*Given task:* Copy out all of the data below word for word.

Some records
++++++++

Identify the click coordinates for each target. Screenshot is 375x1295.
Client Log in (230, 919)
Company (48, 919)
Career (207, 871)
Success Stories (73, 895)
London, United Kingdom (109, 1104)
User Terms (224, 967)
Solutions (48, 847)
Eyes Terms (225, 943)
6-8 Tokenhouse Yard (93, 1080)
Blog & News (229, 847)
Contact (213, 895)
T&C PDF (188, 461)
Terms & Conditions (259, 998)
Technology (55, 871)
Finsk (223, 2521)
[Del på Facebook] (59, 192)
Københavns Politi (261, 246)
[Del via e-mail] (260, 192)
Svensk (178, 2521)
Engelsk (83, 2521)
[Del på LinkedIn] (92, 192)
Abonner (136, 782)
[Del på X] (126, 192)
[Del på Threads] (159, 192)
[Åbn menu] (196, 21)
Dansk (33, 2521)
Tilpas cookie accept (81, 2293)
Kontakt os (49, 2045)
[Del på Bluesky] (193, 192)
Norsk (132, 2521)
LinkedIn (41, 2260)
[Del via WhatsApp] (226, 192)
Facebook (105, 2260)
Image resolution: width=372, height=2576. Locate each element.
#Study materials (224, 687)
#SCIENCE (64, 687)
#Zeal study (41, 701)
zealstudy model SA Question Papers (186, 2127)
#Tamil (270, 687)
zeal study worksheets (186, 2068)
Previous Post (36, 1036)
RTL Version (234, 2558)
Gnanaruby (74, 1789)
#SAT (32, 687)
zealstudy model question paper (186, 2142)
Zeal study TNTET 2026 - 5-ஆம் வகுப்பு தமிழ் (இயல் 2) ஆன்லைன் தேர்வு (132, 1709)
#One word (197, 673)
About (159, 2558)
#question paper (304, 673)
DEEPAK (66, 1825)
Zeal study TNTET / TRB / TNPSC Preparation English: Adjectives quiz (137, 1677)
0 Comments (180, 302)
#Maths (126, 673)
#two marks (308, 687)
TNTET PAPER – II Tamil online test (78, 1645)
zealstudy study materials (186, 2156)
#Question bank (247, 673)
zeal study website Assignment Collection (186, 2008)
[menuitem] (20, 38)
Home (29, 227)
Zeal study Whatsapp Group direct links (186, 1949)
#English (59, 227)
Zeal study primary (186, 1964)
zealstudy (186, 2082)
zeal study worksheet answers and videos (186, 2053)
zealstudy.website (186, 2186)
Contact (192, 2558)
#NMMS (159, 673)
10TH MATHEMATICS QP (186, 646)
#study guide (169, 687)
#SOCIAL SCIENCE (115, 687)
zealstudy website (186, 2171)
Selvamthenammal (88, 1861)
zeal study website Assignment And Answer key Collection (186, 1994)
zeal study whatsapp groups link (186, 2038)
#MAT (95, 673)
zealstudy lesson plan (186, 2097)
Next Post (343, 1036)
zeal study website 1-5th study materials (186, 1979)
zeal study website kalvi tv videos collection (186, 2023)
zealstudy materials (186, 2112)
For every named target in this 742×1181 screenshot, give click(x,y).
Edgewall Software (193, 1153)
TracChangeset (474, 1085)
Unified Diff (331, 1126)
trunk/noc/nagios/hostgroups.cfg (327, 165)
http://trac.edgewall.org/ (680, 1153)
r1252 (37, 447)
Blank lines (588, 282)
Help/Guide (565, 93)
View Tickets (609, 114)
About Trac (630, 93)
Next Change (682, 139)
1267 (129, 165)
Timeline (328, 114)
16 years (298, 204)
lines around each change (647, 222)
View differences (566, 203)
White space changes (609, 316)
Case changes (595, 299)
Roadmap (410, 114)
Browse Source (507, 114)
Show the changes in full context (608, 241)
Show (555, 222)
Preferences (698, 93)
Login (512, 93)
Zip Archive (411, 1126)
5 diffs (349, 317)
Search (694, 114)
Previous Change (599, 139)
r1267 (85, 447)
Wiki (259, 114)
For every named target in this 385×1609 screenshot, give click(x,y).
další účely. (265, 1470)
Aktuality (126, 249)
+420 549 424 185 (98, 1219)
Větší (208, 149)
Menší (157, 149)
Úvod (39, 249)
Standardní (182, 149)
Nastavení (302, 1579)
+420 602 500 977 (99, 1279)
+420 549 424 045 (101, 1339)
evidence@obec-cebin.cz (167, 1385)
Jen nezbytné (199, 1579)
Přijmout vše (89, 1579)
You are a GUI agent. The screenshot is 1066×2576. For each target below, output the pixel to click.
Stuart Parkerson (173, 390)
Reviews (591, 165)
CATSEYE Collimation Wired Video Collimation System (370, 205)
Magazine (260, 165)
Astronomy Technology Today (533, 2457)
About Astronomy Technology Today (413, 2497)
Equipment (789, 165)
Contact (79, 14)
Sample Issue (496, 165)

++++++++

*Output:*
Identify the click coordinates for each target. Screenshot is 375x1295.
Client Log in (230, 919)
Company (48, 919)
Career (207, 871)
Success Stories (73, 895)
London, United Kingdom (109, 1104)
User Terms (224, 967)
Solutions (48, 847)
Eyes Terms (225, 943)
6-8 Tokenhouse Yard (93, 1080)
Blog & News (229, 847)
Contact (213, 895)
T&C PDF (188, 461)
Terms & Conditions (259, 998)
Technology (55, 871)
Finsk (223, 2521)
[Del på Facebook] (59, 192)
Københavns Politi (261, 246)
[Del via e-mail] (260, 192)
Svensk (178, 2521)
Engelsk (83, 2521)
[Del på LinkedIn] (92, 192)
Abonner (136, 782)
[Del på X] (126, 192)
[Del på Threads] (159, 192)
[Åbn menu] (196, 21)
Dansk (33, 2521)
Tilpas cookie accept (81, 2293)
Kontakt os (49, 2045)
[Del på Bluesky] (193, 192)
Norsk (132, 2521)
LinkedIn (41, 2260)
[Del via WhatsApp] (226, 192)
Facebook (105, 2260)
Image resolution: width=372, height=2576. Locate each element.
#Study materials (224, 687)
#SCIENCE (64, 687)
#Zeal study (41, 701)
zealstudy model SA Question Papers (186, 2127)
#Tamil (270, 687)
zeal study worksheets (186, 2068)
Previous Post (36, 1036)
RTL Version (234, 2558)
Gnanaruby (74, 1789)
#SAT (32, 687)
zealstudy model question paper (186, 2142)
Zeal study TNTET 2026 - 5-ஆம் வகுப்பு தமிழ் (இயல் 2) ஆன்லைன் தேர்வு (132, 1709)
#One word (197, 673)
About (159, 2558)
#question paper (304, 673)
DEEPAK (66, 1825)
Zeal study TNTET / TRB / TNPSC Preparation English: Adjectives quiz (137, 1677)
0 Comments (180, 302)
#Maths (126, 673)
#two marks (308, 687)
TNTET PAPER – II Tamil online test (78, 1645)
zealstudy study materials (186, 2156)
#Question bank (247, 673)
zeal study website Assignment Collection (186, 2008)
[menuitem] (20, 38)
Home (29, 227)
Zeal study Whatsapp Group direct links (186, 1949)
#English (59, 227)
Zeal study primary (186, 1964)
zealstudy (186, 2082)
zeal study worksheet answers and videos (186, 2053)
zealstudy.website (186, 2186)
Contact (192, 2558)
#NMMS (159, 673)
10TH MATHEMATICS QP (186, 646)
#study guide (169, 687)
#SOCIAL SCIENCE (115, 687)
zealstudy website (186, 2171)
Selvamthenammal (88, 1861)
zeal study website Assignment And Answer key Collection (186, 1994)
zeal study whatsapp groups link (186, 2038)
#MAT (95, 673)
zealstudy lesson plan (186, 2097)
Next Post (343, 1036)
zeal study website 1-5th study materials (186, 1979)
zeal study website kalvi tv videos collection (186, 2023)
zealstudy materials (186, 2112)
For every named target in this 742×1181 screenshot, give click(x,y).
Edgewall Software (193, 1153)
TracChangeset (474, 1085)
Unified Diff (331, 1126)
trunk/noc/nagios/hostgroups.cfg (327, 165)
http://trac.edgewall.org/ (680, 1153)
r1252 (37, 447)
Blank lines (588, 282)
Help/Guide (565, 93)
View Tickets (609, 114)
About Trac (630, 93)
Next Change (682, 139)
1267 (129, 165)
Timeline (328, 114)
16 years (298, 204)
lines around each change (647, 222)
View differences (566, 203)
White space changes (609, 316)
Case changes (595, 299)
Roadmap (410, 114)
Browse Source (507, 114)
Show the changes in full context (608, 241)
Show (555, 222)
Preferences (698, 93)
Login (512, 93)
Zip Archive (411, 1126)
5 diffs (349, 317)
Search (694, 114)
Previous Change (599, 139)
r1267 (85, 447)
Wiki (259, 114)
For every named target in this 385×1609 screenshot, give click(x,y).
další účely. (265, 1470)
Aktuality (126, 249)
+420 549 424 185 (98, 1219)
Větší (208, 149)
Menší (157, 149)
Úvod (39, 249)
Standardní (182, 149)
Nastavení (302, 1579)
+420 602 500 977 (99, 1279)
+420 549 424 045 (101, 1339)
evidence@obec-cebin.cz (167, 1385)
Jen nezbytné (199, 1579)
Přijmout vše (89, 1579)
You are a GUI agent. The screenshot is 1066×2576. For each target below, output the pixel to click.
Stuart Parkerson (173, 390)
Reviews (591, 165)
CATSEYE Collimation Wired Video Collimation System (370, 205)
Magazine (260, 165)
Astronomy Technology Today (533, 2457)
About Astronomy Technology Today (413, 2497)
Equipment (789, 165)
Contact (79, 14)
Sample Issue (496, 165)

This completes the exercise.